Cystic fibrosis (CF) is a chronic, progressive and frequently fatal genetic disease of the body’s mucus glands that often causes severe respiratory and digestive disorder. The disease causes the body to produce an abnormally thick, sticky mucus that obstructs the pancreas, preventing enzymes from reaching the intestines to digest food. The sweat glands and the reproductive system also are usually involved.

CF is caused by a mutation in the gene for the protein cystic fibrosis transmembrane conductance regulator (CFTR). In North America, cystic fibrosis affects about 30,000 children and adults. Caucasians of Northern European ancestry have the greatest chance of being carriers of the cystic fibrosis gene.

Cystic fibrosis has a variety of symptoms including:

  • Very salty-tasting skin
  • Persistent coughing, wheezing or pneumonia
  • Excessive appetite but poor weight gain
  • Bulky stools

The sweat test is the standard diagnostic test for cystic fibrosis. This simple and painless test measures the amount of salt in the sweat. A high salt level can indicate that a person has CF.

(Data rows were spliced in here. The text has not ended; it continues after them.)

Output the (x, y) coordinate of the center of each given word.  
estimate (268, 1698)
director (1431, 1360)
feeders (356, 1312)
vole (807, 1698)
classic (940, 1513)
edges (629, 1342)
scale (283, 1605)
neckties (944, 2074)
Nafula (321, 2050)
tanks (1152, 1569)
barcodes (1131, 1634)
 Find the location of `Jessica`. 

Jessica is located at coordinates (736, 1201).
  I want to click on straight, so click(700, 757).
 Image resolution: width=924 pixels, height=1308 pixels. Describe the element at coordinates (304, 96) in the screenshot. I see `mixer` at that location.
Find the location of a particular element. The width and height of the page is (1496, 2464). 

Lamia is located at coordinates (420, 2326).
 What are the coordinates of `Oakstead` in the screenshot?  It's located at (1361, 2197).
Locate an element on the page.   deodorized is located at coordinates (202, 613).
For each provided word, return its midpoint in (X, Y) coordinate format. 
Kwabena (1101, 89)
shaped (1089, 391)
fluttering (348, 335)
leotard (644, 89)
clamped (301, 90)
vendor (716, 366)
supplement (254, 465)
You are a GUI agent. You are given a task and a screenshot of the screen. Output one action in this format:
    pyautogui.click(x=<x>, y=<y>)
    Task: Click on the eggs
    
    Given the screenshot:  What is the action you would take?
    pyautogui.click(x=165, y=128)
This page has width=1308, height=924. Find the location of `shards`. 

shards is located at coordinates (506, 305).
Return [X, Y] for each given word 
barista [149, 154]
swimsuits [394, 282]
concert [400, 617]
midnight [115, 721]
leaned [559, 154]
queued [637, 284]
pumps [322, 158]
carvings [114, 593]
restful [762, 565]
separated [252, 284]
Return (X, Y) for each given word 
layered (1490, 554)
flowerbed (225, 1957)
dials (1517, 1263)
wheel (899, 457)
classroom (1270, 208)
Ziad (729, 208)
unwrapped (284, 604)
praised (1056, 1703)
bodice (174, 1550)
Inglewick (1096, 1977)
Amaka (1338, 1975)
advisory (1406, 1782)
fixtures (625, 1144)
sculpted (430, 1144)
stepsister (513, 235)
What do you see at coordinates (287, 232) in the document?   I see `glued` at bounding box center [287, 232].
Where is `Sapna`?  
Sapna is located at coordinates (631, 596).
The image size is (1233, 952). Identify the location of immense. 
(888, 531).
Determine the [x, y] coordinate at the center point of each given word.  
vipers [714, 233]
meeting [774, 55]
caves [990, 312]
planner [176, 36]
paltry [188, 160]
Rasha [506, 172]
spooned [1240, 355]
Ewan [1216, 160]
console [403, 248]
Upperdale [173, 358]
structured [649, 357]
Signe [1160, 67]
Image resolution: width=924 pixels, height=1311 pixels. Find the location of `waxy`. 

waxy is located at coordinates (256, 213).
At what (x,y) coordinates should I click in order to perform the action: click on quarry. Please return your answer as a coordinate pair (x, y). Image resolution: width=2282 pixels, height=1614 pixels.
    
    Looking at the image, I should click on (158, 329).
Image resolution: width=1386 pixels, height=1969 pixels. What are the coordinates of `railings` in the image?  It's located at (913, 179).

People who carry traits for these disorders may not have symptoms. However, if both parents are carriers of the same abnormal gene, the chance of having an affected child is 1 in 4, or 25 percent, for each pregnancy. A special blood test, called a carrier test, may be able to tell if you carry such a trait.

While there are no cures for cystic fibrosis there are several treatment methods. Disease management is aimed at maximizing organ function and consists of proactive treatment of airway infection, and encouragement of good nutrition and an active lifestyle. Current treatments only delay the decline in organ function at best. Targets for therapy are the lungs, gastrointestinal tract, the reproductive organs, and psychological support.

With improved treatments, the lifespan of individuals with cystic fibrosis has increased so that on average it now is about 30 years.